Avec Kouté Vwa, son premier long-métrage, le cinéaste Maxime Jean-Baptiste nous emmène au cœur de la Guyane. Un pays dont il ne se contente pas de nous faire découvrir les splendides paysages, qui tranchent avec le béton urbain des banlieues, mais qu’il nous fait ressentir en profondeur. Ce territoire devient, au travers de son regard, un espace poétique où la musique honore les morts et la colère cohabite avec la résilience.

Le magnifique travail d’image et de photographie d’Arthur Lauters joue un rôle important, capturant les textures, les couleurs, les atmosphères. De Kouté Vwa, on garde surtout une sensation : c’est un film si riche, qui aborde tant de sujets, qu’il est difficile de le résumer. Il semble inclassable, relevant presque d’un genre nouveau bien que très proche du documentaire. La force qui s’en dégage tient d’une colère quasiment pudique contre une mort insoutenable, celle de Lucas, lâchement assassiné au cours d’une rixe de quartier.

Filmé à hauteur d’adolescent, Kouté Vwa accompagne Melrick, 13 ans et déjà révolté, depuis la métropole, jusque chez sa grand-mère, outre-Atlantique. Là, il s’interroge sur ce cousin brutalement disparu, dont l’absence marque encore profondément l’entourage. On croise un à un ceux qui l’ont connu. Les murs aussi lui rendent hommage.
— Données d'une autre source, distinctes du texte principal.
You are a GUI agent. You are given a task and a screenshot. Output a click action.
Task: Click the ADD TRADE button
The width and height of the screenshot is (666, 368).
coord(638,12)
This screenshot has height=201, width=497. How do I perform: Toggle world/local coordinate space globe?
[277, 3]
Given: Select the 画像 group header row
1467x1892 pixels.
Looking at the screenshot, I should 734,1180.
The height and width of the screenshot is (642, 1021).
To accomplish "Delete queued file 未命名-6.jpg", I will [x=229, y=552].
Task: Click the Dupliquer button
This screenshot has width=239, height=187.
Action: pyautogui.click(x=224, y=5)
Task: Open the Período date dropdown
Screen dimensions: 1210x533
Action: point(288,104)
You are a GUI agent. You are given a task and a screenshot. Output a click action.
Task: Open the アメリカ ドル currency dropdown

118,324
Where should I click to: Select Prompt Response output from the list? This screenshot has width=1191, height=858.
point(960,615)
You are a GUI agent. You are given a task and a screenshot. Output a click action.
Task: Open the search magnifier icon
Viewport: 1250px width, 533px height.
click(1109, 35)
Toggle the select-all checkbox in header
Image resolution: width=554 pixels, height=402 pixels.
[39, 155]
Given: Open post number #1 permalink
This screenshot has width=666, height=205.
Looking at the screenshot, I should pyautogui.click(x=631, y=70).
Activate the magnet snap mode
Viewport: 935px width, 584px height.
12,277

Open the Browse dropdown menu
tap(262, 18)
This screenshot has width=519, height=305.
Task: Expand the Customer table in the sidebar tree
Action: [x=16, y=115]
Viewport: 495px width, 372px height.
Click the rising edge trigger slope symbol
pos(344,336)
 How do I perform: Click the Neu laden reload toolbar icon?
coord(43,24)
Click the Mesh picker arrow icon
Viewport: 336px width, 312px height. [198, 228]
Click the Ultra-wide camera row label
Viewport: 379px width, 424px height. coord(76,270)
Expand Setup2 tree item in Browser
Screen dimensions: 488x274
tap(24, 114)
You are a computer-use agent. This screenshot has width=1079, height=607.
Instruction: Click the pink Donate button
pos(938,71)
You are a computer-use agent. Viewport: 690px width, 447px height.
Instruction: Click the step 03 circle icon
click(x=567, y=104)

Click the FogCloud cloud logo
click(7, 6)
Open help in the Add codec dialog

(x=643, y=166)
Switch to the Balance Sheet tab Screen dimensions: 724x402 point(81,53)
Qui était Lucas ? Comment pardonner ? Comment coexister avec les meurtriers d’un être cher ? Comment soutenir l’injustice quand elle nous entoure ? En nous offrant un portrait familial intime et celui d’une Guyane aussi vraie que romanesque, le jeune cinéaste parvient à saisir avec beaucoup de justesse toutes les complexités de la reconstruction. À travers son regard si singulier et de façon extrêmement touchante, il nous donne également accès à des masculinités en devenir et à celles qui vacillent. Tout en nous parlant de violences, des systèmes qui les engendrent et les nourrissent, Kouté Vwa vibre de tendresse.